• ACTIVITY:
Below are the entries. Transcribe exactly the lines from the one with "Unpin the Properties" through the one with "This screenshot has height=800, width=1280.", ends included, and leave out all others.

• MATERIAL SHOWN:
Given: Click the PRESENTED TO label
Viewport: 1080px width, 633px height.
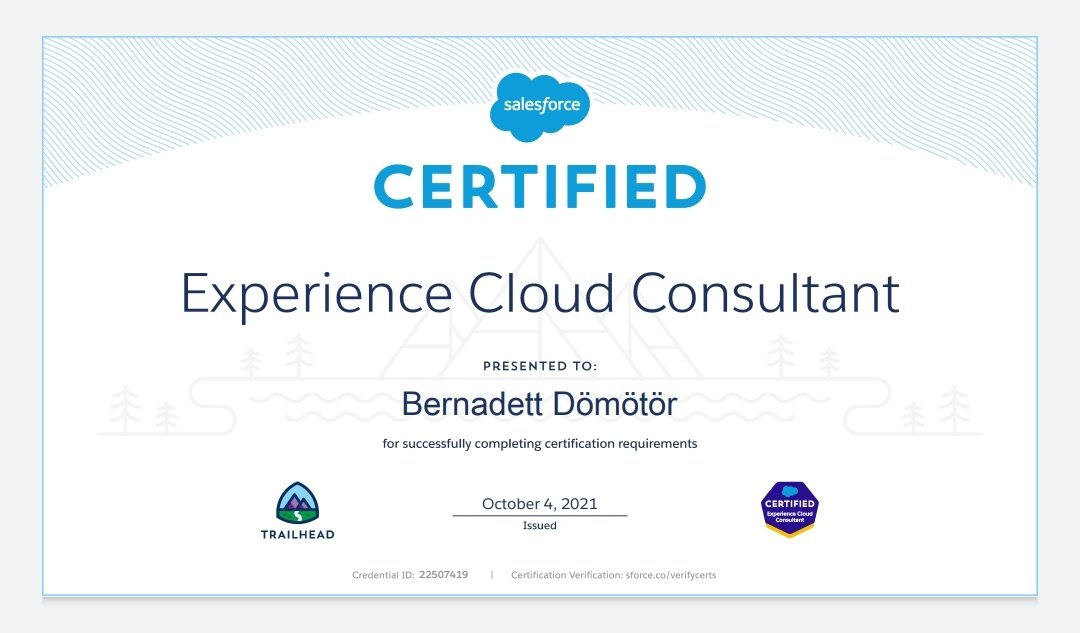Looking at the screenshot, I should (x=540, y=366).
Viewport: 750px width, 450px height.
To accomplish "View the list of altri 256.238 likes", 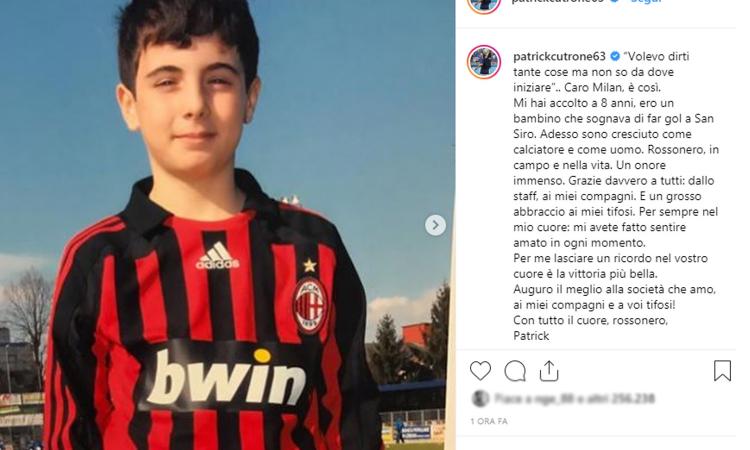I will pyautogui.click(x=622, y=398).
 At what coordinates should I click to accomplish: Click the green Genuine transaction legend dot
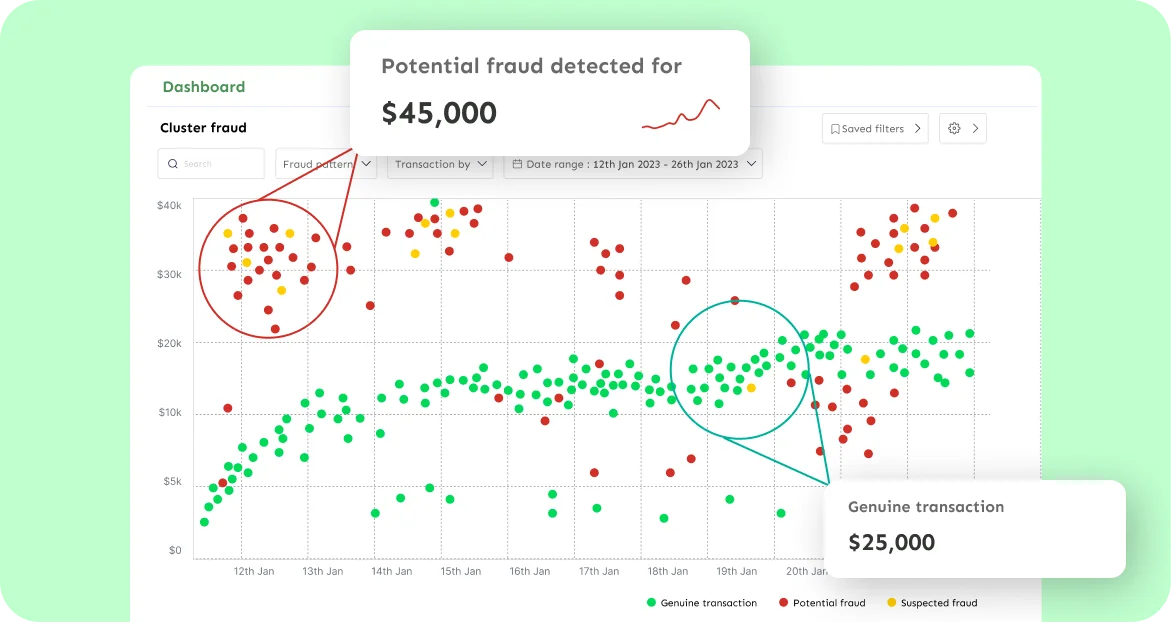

...

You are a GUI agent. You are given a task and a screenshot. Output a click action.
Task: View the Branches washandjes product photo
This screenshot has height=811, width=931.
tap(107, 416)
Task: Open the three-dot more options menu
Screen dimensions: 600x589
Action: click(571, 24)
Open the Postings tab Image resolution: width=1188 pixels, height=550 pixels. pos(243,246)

---

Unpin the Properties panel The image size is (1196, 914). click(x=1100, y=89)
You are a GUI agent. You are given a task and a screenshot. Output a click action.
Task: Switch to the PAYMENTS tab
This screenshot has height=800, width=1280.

• RESPONSE FOR THIS EXERCISE:
Unpin the Properties panel The image size is (1196, 914). click(x=1100, y=89)
You are a GUI agent. You are given a task and a screenshot. Output a click action.
Task: Switch to the PAYMENTS tab
This screenshot has height=800, width=1280.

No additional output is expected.